» Written problem: Put the lines between the one holding "Given: Check the select-all header checkbox" and the one holding "Viewport: 600px width, 382px", inclusive, into a numbered list, skipping blank lines and leaving out the pictures.

» Data excerpts:
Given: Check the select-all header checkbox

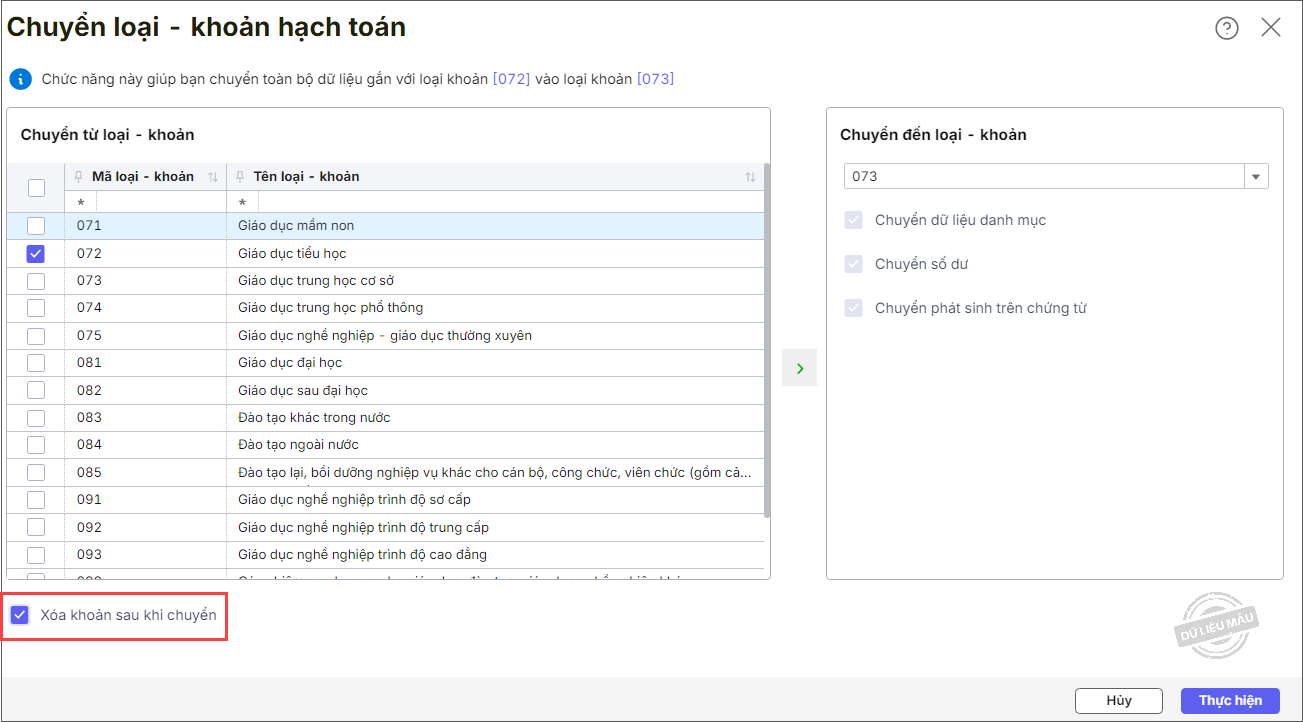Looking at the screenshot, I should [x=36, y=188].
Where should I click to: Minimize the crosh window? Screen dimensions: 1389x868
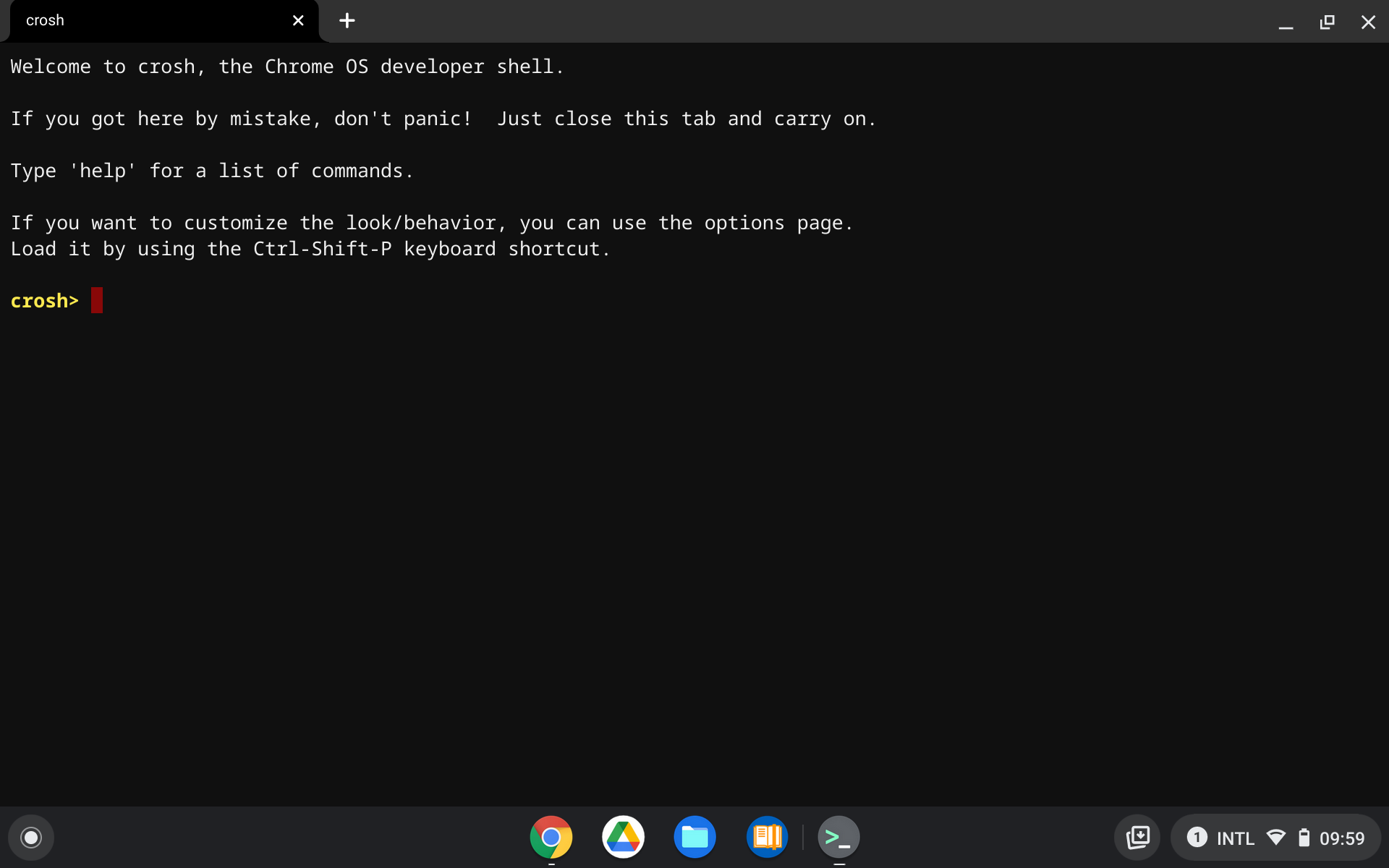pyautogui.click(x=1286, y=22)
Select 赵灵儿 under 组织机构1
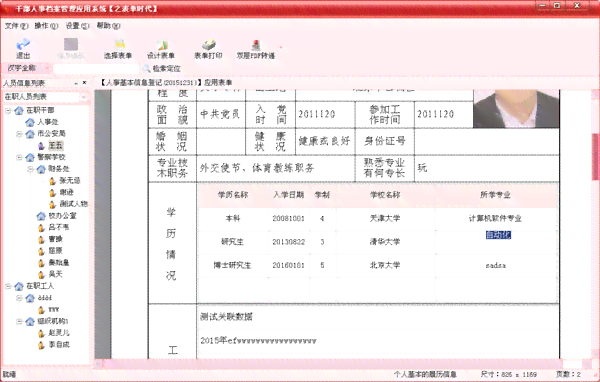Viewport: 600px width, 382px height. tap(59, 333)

---

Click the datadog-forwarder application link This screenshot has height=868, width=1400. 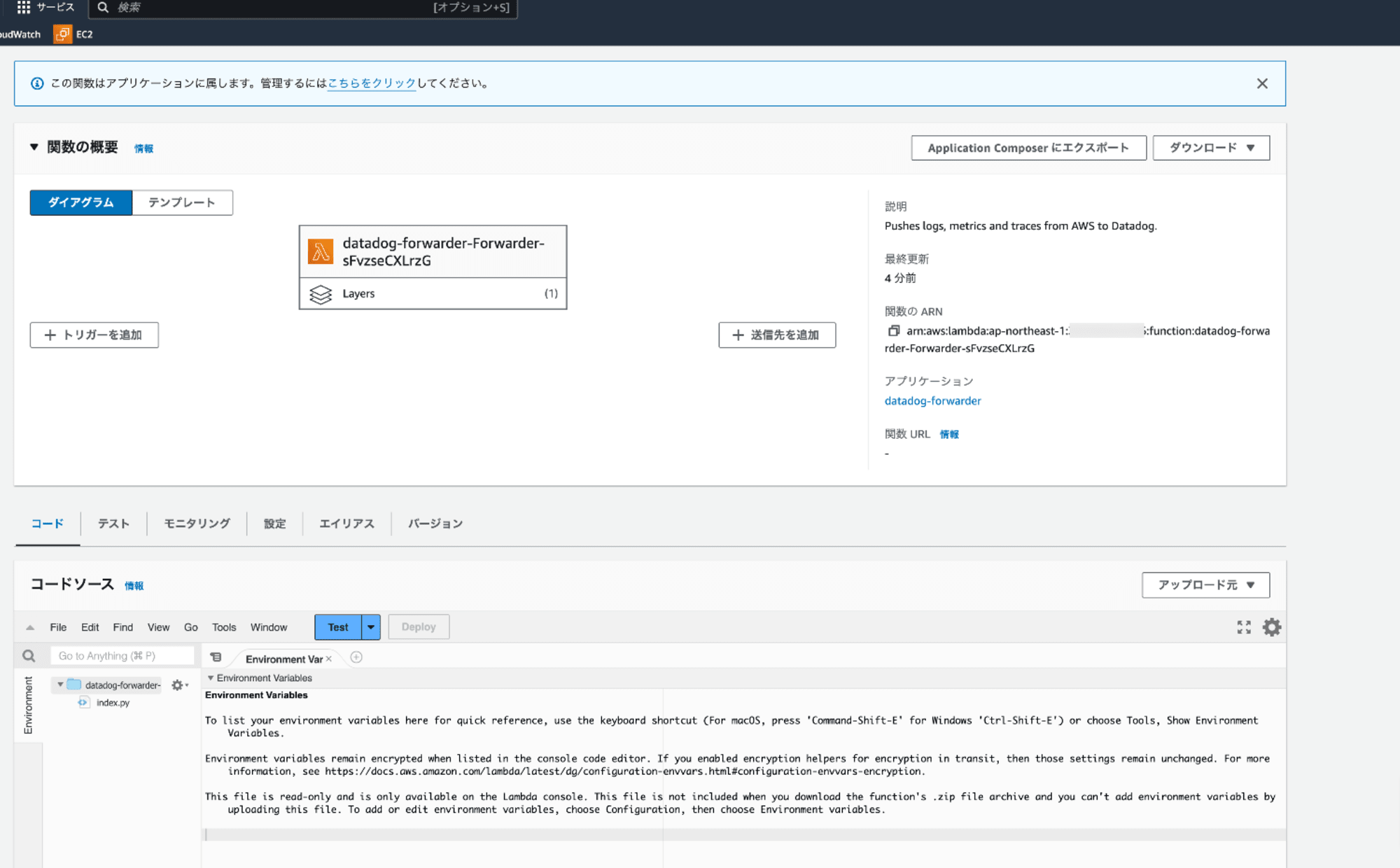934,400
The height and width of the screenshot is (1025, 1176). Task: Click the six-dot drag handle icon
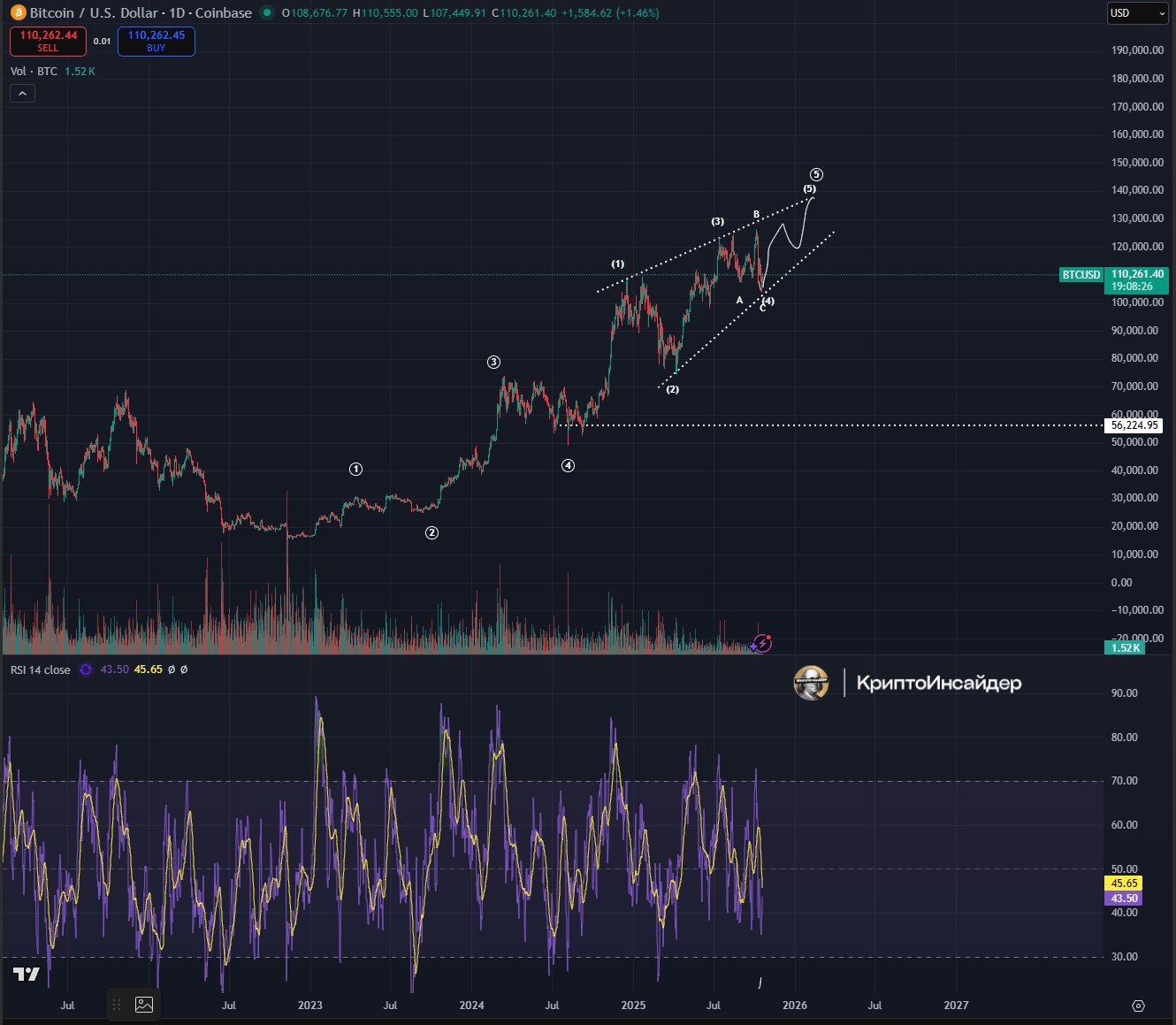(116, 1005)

» Result of the exercise:
1. Given: Check the select-all header checkbox
2. Looking at the screenshot, I should [x=36, y=188].
3. Where should I click to: Minimize the crosh window? Screen dimensions: 1389x868
4. pyautogui.click(x=1286, y=22)
5. Select 赵灵儿 under 组织机构1
6. Viewport: 600px width, 382px height. tap(59, 333)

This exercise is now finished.